In a serious case of deja vu, the evil cats and dogs came pouring from the heavens with a vengeance late Thursday afternoon.

This time though the newly-reinforced roof of The Temple managed to hold its own, leaving an immensely relieved Miss Loi to continue marking her students’ homework.

As if to prove that a special telepathy bond exists between the owner and her pet, Miss Loi sensed a disturbance in the apparent serenity when she could almost hear a faint mechanical “help!” coming from the direction of … THE CARPARK!!!

Like a desperate heroine to the rescue of her lover in distress, Miss Loi bolted passed the Temple Gates to stand before the scene of carnage that greeted her.

Flood Along Thomson Road

Note where the arrow points to

As she dashed across the road towards the carpark, with the incessant rain mercilessly ruining her makeup, she found her usual path transformed into a raging river!

Path To Carpark

The watery path to reunion

Oh but a raging river is no obstacle to her determination to reach her love, even though she lacked the prerequisite dragonfly skipping water aka 蜻蜓点水 ability. And so in an emotional scene, Miss Loi threw caution to the wind and sacrificed her Charles & Keith shoes to wade through these waters to the carpark.

After what seemed like an eternal trudge through the waters, she finally spotted her fragile object of love – cold and weakened, and stranded on a patch of dry land surrounded by menacing flood waters. Tears filled her eyes as she threw aside her umbrella (no she didn’t) and rushed forward (in typical slow-motion) to an emotional reunion under the pouring rain.

Flooded Carpark

Vicinity of Miss Loi’s car
Sorry too overwhelmed at this moment for photos

Upon recovering from that dramatic moment, Miss Loi found to her dismay that the exit route was awashed with more evil floodwaters!

Exit Route

The watery road to dry freedom.

A quick call to her exclusive oracle in the Meteorological Station revealed that the rain will stop in exactly 50 mins time. But ominously, the large longkang ala monsoon drain beside her car is filling up fast!

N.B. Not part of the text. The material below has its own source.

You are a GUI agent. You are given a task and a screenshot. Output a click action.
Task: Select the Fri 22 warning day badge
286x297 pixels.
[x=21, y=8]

A decision has to be made now as to whether to Miss Loi should drive through the floodwaters and make a run for the exit, or wait out the next 50 mins and risk getting her Charles & Keith shoes ruined further if the drain overflows.

Once again, using her amazing mathematical analysis powers …

Cross Sectional Diagram of Drain

The cross sectional profile of the drain is uniformly trapezoidal with two equally sloping sides, a depth of 100 cm, a base width of 50 cm and a maximum width of 100 cm at the top.

Given that Miss Loi has just witnessed the width of the water level rise lengthened alarmingly in a constant manner from an initial 60 cm (at the time she called the Meteorological Station) to 70 cm in just 10 minutes. determine if the height of the water in the drain will overflow within 50 mins.

*Find the rate at which the height of the water in the drain is rising, and hence determine if the height of the water in the drain will overflow within 50 mins.

*re-phrased thanks to someone ‘hacking‘ this question!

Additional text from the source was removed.